━━━ Source data ━━━
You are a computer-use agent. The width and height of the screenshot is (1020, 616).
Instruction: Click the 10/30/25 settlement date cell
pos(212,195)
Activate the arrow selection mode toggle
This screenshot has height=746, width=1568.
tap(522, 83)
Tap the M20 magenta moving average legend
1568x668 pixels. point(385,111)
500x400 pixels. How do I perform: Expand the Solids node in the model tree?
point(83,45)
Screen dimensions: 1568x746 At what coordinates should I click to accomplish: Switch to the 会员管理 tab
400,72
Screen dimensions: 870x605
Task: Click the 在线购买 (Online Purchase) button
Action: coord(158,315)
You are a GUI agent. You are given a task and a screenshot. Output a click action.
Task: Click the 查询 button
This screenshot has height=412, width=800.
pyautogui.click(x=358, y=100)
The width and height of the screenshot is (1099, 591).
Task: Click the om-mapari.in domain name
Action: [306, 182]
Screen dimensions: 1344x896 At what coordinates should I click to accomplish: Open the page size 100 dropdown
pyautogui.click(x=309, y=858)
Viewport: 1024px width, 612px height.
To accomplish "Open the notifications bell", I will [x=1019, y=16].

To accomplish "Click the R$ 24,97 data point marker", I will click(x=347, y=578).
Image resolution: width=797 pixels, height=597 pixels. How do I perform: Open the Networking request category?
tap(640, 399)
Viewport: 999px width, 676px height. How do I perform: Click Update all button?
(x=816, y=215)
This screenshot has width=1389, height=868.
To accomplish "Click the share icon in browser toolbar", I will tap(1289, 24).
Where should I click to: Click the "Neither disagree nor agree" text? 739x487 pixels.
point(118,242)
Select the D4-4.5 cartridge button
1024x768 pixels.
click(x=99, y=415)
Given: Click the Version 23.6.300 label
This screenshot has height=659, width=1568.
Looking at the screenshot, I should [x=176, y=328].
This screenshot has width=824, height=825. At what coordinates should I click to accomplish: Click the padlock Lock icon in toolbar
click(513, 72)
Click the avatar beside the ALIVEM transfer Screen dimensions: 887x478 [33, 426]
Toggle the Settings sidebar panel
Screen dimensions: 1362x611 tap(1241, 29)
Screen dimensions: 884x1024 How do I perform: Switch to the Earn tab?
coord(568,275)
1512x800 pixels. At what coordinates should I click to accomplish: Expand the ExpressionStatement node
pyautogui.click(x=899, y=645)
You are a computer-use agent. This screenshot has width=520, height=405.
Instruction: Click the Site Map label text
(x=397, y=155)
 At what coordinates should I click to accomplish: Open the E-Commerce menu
━━━
Please reproduce the records word for word, starting at their very beginning and stopping after the line that contains "coord(568,275)".

You are a computer-use agent. The width and height of the screenshot is (1020, 616).
Instruction: Click the 10/30/25 settlement date cell
pos(212,195)
Activate the arrow selection mode toggle
This screenshot has height=746, width=1568.
tap(522, 83)
Tap the M20 magenta moving average legend
1568x668 pixels. point(385,111)
500x400 pixels. How do I perform: Expand the Solids node in the model tree?
point(83,45)
Screen dimensions: 1568x746 At what coordinates should I click to accomplish: Switch to the 会员管理 tab
400,72
Screen dimensions: 870x605
Task: Click the 在线购买 (Online Purchase) button
Action: coord(158,315)
You are a GUI agent. You are given a task and a screenshot. Output a click action.
Task: Click the 查询 button
This screenshot has height=412, width=800.
pyautogui.click(x=358, y=100)
The width and height of the screenshot is (1099, 591).
Task: Click the om-mapari.in domain name
Action: [306, 182]
Screen dimensions: 1344x896 At what coordinates should I click to accomplish: Open the page size 100 dropdown
pyautogui.click(x=309, y=858)
Viewport: 1024px width, 612px height.
To accomplish "Open the notifications bell", I will [x=1019, y=16].

To accomplish "Click the R$ 24,97 data point marker", I will click(x=347, y=578).
Image resolution: width=797 pixels, height=597 pixels. How do I perform: Open the Networking request category?
tap(640, 399)
Viewport: 999px width, 676px height. How do I perform: Click Update all button?
(x=816, y=215)
This screenshot has width=1389, height=868.
To accomplish "Click the share icon in browser toolbar", I will tap(1289, 24).
Where should I click to: Click the "Neither disagree nor agree" text? 739x487 pixels.
point(118,242)
Select the D4-4.5 cartridge button
1024x768 pixels.
click(x=99, y=415)
Given: Click the Version 23.6.300 label
This screenshot has height=659, width=1568.
Looking at the screenshot, I should [x=176, y=328].
This screenshot has width=824, height=825. At what coordinates should I click to accomplish: Click the padlock Lock icon in toolbar
click(513, 72)
Click the avatar beside the ALIVEM transfer Screen dimensions: 887x478 [33, 426]
Toggle the Settings sidebar panel
Screen dimensions: 1362x611 tap(1241, 29)
Screen dimensions: 884x1024 How do I perform: Switch to the Earn tab?
coord(568,275)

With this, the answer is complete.